Reproduce, word for word, the stretch of the parenting essay that opens with the words containing "Maybe in your" and closes with "a sick child.".

Excerpted text —
-- START --

There are a lot of gross things about having kids. I won’t bore you with the full list. But I will say this: when your kid barfs on you, you find something out about yourself in a hurry.

Mainly, you find out that these kind of things don’t bother you the way you thought they might have before you had kids.

How does that happen? What mental switch has been thrown? Wiping yourself off just becomes another thing you do, like the bleary, late night feedings or the six stories you have to read to settle your son to sleep.

For most high-hazard jobs, you go through simulations. It’s the only way you’ll know what the job feels like. Soldiers go through war games. Astronauts experience zero gravity. Hell, I’ve media trained clients so they get a feel for an interview with a reporter.

There are no parenting simulations. (And if you think taking care of an egg for a week in high school is one, I’m here to tell you it IS NOT.) One day, you’re making jokes about how you aren’t sure you can take care of yourself all that well, much less another human being, and the next you’re trying to figure out how to give someone small and squirmy a bath in the kitchen sink.

Maybe in your life, you’re ‘lucky’ enough to go through a situation or two that might mentally prepare you for parenthood. A pet. Watching a sister’s kid for a weekend. Having a tapeworm.

It’s still not the same. But maybe it helped.

I like to think it does. And I like to think about Mark now, being a good Dad somewhere far away from Cochrane’s, because he know exactly how to handle himself in the face of a sick child.

-- END --

Data excerpt —
-- START --

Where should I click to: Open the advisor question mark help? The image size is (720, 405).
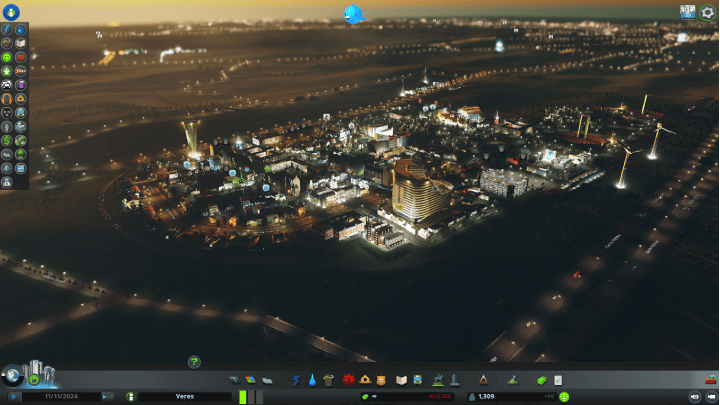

-- END --

Output for this task —
Maybe in your life, you’re ‘lucky’ enough to go through a situation or two that might mentally prepare you for parenthood. A pet. Watching a sister’s kid for a weekend. Having a tapeworm.

It’s still not the same. But maybe it helped.

I like to think it does. And I like to think about Mark now, being a good Dad somewhere far away from Cochrane’s, because he know exactly how to handle himself in the face of a sick child.